A thorough history, a complete physical examination, and an exhaustive laboratory search are needed to clarify the etiology of bilateral facial paralysis. The entire process should include a complete blood cell count, blood biochemistry, C-reactive Protein, cerebrospinal fluid examination, immunoassay for EBV, CMV, HSV, Lyme disease and the Syphilis test. A complete microbiologic study and radiologic examination (computed tomography and/or magnetic resonance imaging) of temporal bone, brain and chest should also be done. Effectively, all the above-mentioned exams to establish the diagnosis.

In the present case, it was identified the etiologic agent - Neisseria meningitides, confirmed by the culture exam in the CSF. Gadolium enhancement was noticed in the intracanalicular part of both facial nerves. This finding advocated with neurological examination and electromyography supports the diagnosis of bilateral peripheral facial palsy after infection with bacterial meningitis. Antibiotherapy and corticotherapy were administered in the first four days of hospitalization.

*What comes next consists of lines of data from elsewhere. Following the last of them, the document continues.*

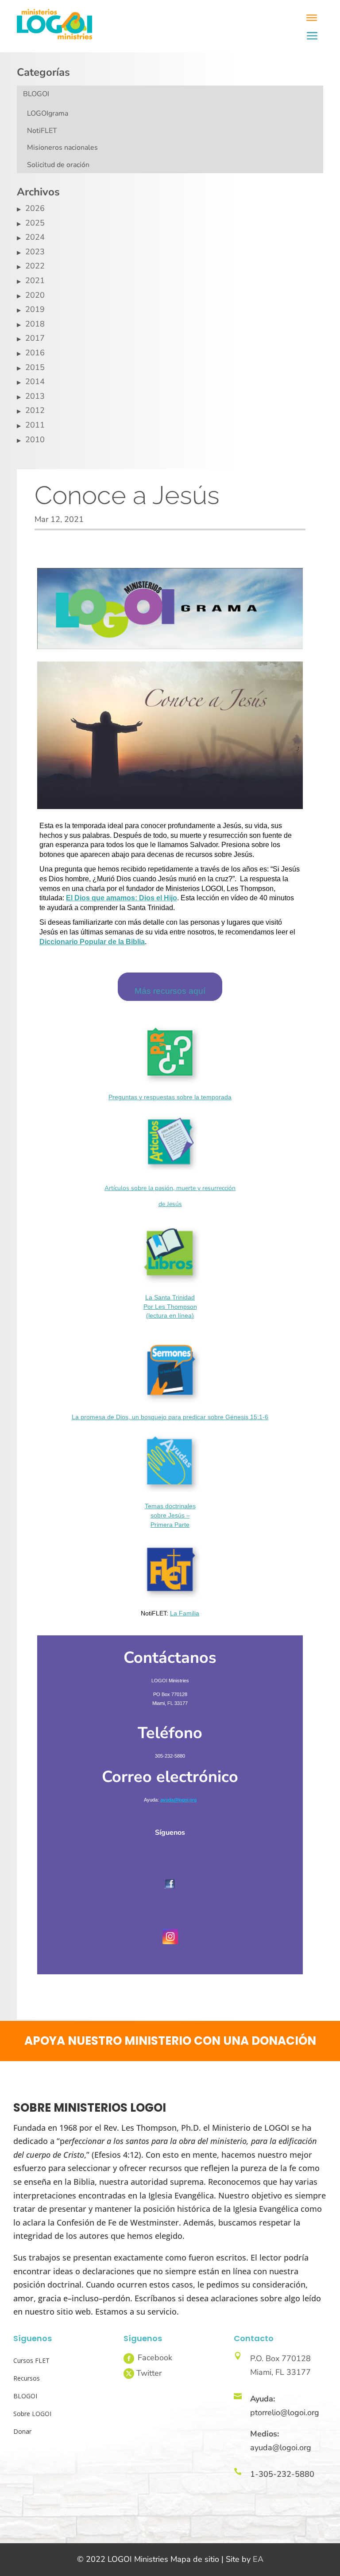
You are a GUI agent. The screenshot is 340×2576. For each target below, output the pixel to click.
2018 (35, 324)
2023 (35, 251)
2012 (35, 410)
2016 (35, 352)
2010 (35, 439)
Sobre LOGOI (32, 2413)
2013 (35, 396)
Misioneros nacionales (62, 147)
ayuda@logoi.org (280, 2447)
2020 (35, 295)
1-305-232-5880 (282, 2474)
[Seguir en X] (129, 2373)
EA (258, 2559)
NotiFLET (42, 131)
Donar (22, 2431)
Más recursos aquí (170, 991)
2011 (35, 425)
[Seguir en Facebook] (129, 2358)
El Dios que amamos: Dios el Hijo (121, 898)
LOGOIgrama (47, 113)
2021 (35, 280)
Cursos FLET (31, 2360)
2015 (35, 367)
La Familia (184, 1613)
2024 (35, 237)
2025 (35, 223)
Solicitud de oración (58, 165)
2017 (35, 338)
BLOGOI (36, 94)
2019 (35, 309)
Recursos (26, 2378)
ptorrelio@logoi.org (284, 2412)
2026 (35, 208)
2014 (35, 381)
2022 (35, 266)
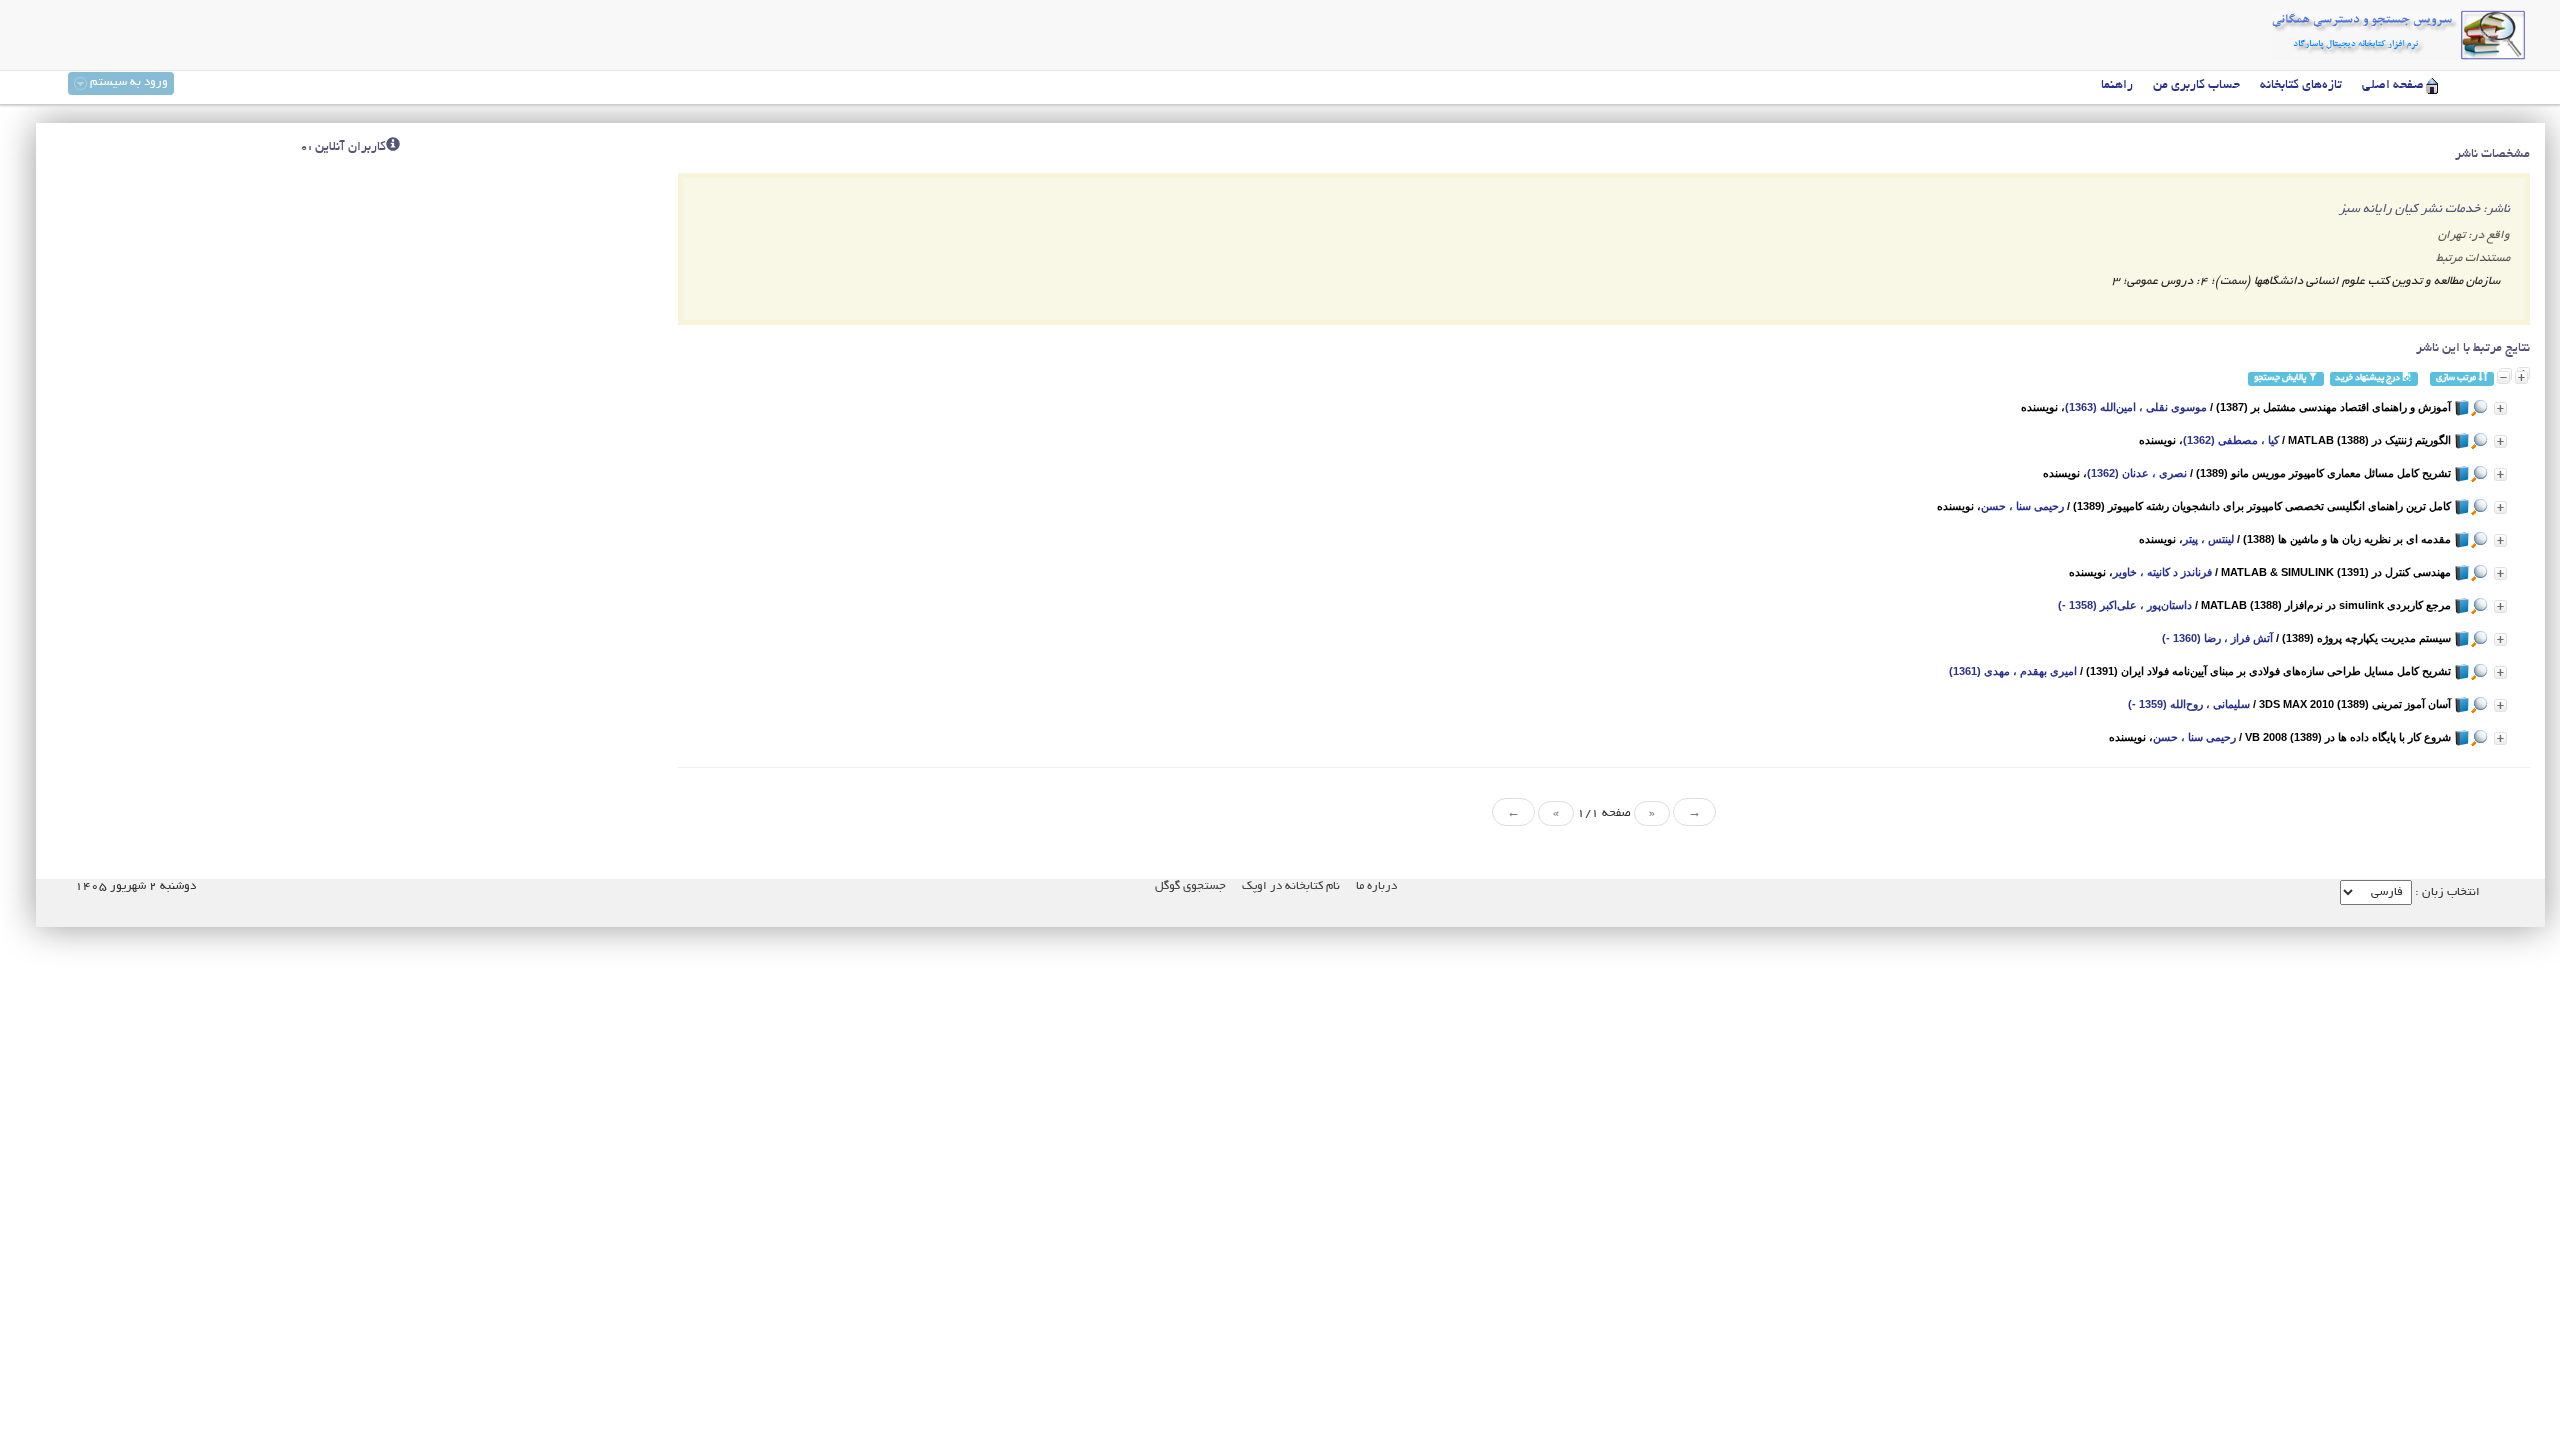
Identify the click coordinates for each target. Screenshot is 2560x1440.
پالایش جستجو (2281, 378)
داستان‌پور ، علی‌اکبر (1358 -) (2125, 605)
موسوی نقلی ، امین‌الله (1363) (2136, 407)
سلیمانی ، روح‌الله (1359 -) (2189, 704)
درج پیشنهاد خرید (2368, 378)
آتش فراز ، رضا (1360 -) (2217, 638)
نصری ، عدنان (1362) (2137, 473)
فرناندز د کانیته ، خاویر (2162, 572)
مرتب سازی (2457, 378)
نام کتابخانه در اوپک (1291, 886)
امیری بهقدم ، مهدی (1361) (2013, 671)
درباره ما (1376, 886)
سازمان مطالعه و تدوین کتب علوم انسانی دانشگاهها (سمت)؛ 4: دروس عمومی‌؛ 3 (2306, 281)
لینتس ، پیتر (2208, 539)
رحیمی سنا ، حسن (2022, 506)
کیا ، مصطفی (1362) (2231, 440)
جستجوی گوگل (1190, 886)
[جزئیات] (2500, 408)
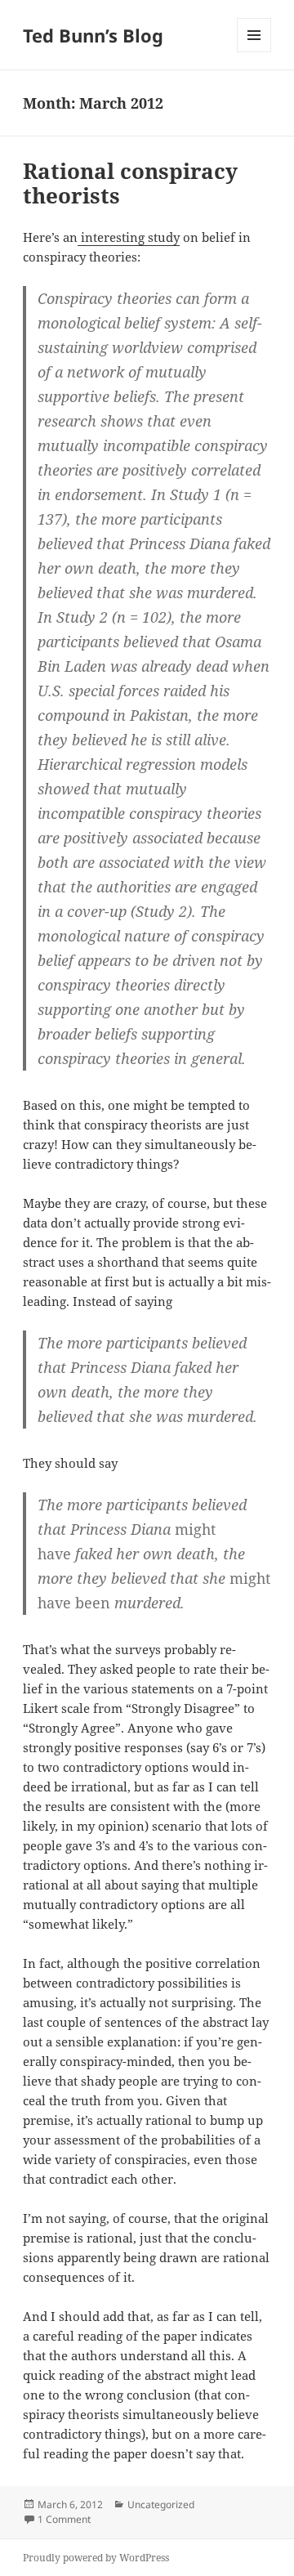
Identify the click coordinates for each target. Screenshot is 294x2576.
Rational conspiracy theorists (130, 183)
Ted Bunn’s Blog (93, 35)
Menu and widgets (254, 51)
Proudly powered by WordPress (96, 2558)
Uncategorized (160, 2504)
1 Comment (64, 2519)
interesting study (129, 237)
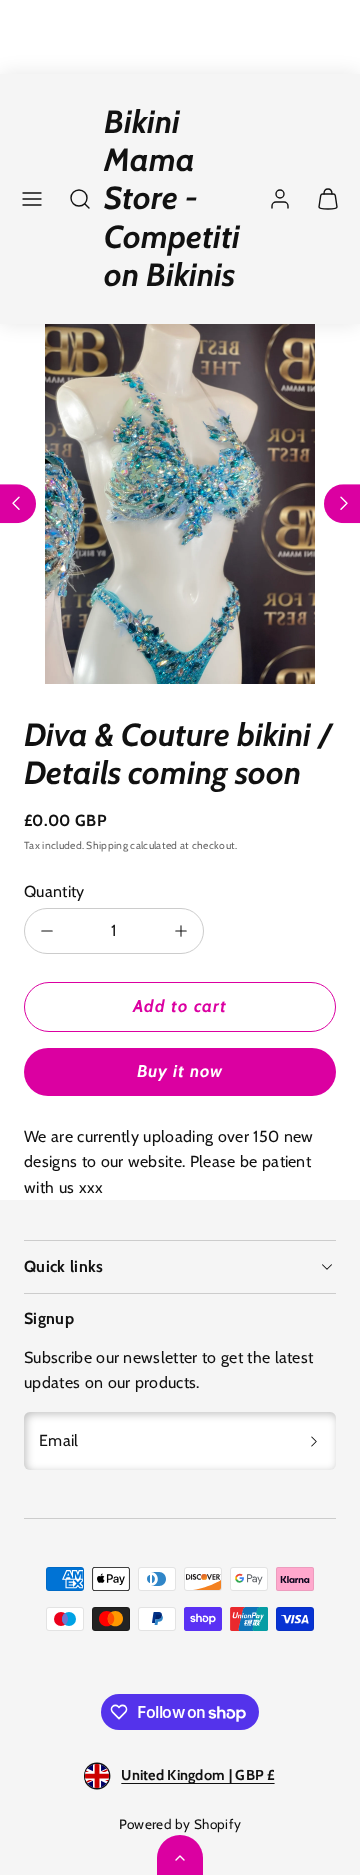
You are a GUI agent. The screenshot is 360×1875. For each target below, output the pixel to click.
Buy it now (180, 1071)
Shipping (107, 845)
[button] (32, 199)
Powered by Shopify (180, 1824)
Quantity (54, 891)
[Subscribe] (314, 1441)
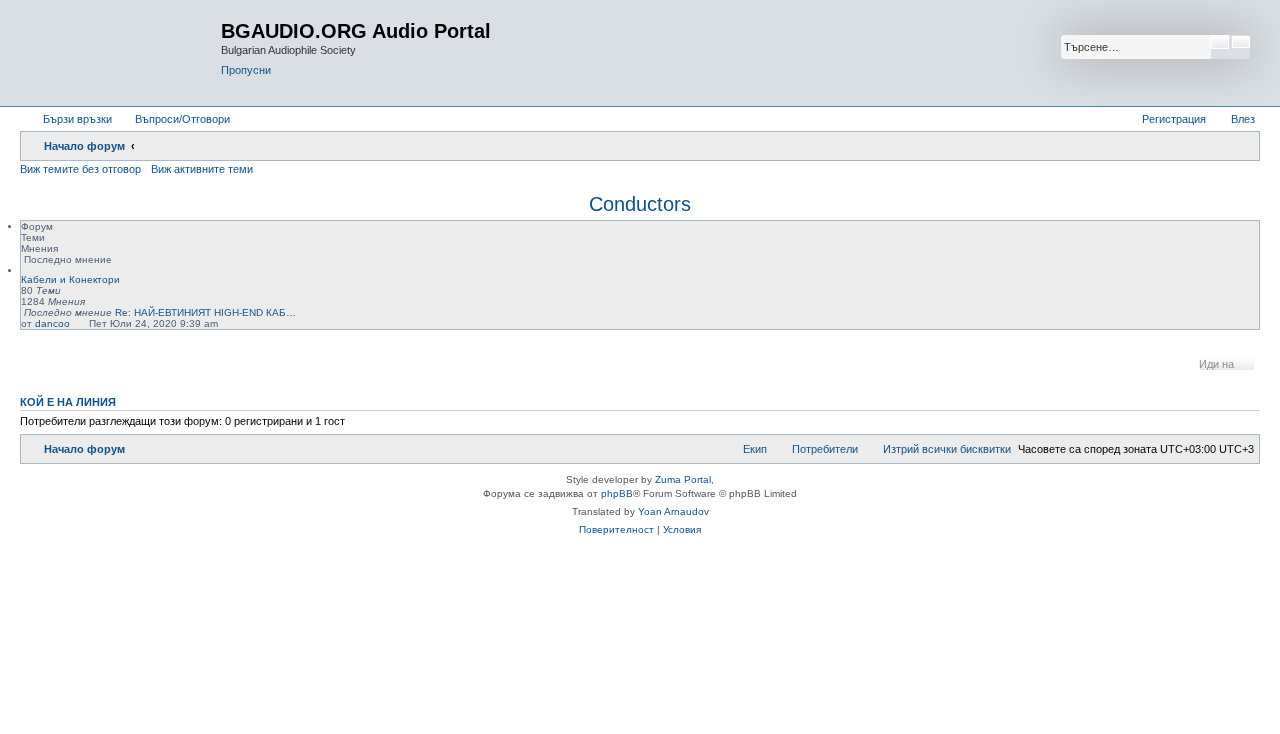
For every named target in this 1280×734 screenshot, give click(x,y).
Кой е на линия (68, 402)
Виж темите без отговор (80, 169)
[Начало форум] (123, 53)
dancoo (52, 323)
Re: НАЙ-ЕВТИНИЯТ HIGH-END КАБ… (205, 312)
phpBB (617, 493)
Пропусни (246, 70)
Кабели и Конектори (70, 279)
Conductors (640, 204)
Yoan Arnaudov (673, 511)
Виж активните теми (202, 169)
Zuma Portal (683, 479)
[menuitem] (173, 119)
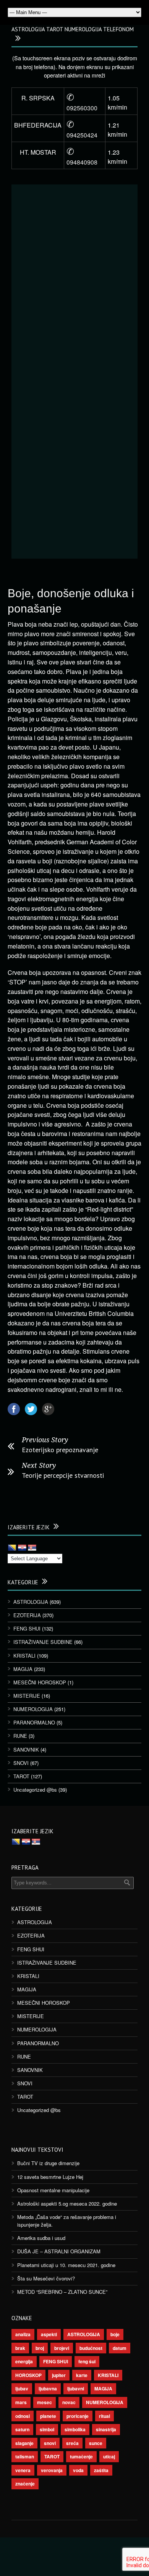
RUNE (20, 1735)
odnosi (22, 2416)
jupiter (59, 2375)
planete (48, 2416)
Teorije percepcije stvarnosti (63, 1475)
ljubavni (75, 2388)
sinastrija (106, 2429)
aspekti (49, 2334)
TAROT (21, 1776)
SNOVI (21, 1762)
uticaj (109, 2456)
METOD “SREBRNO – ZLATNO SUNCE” (62, 2291)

In the second phase, when she was readmitted to the hospital, herpes simplex virus infection was diagnosed and she was medicated with acyclovir. She improved over the next days, and was discharged.

Although it was not identified by PCR of the HSV-1 in the CSF, there persisted positive serologies for herpes. If we consider the time when meningitis and the facial herpes appeared we tend to believe that it may be associated with the patient's clinical condition.

In summary, this is a report of a young woman with meningococcal meningitis complicated by bilateral peripheral facial palsy. Bilateral palsies usually reflect an underlying systemic pathology, and the prognosis is dependent on the etiology.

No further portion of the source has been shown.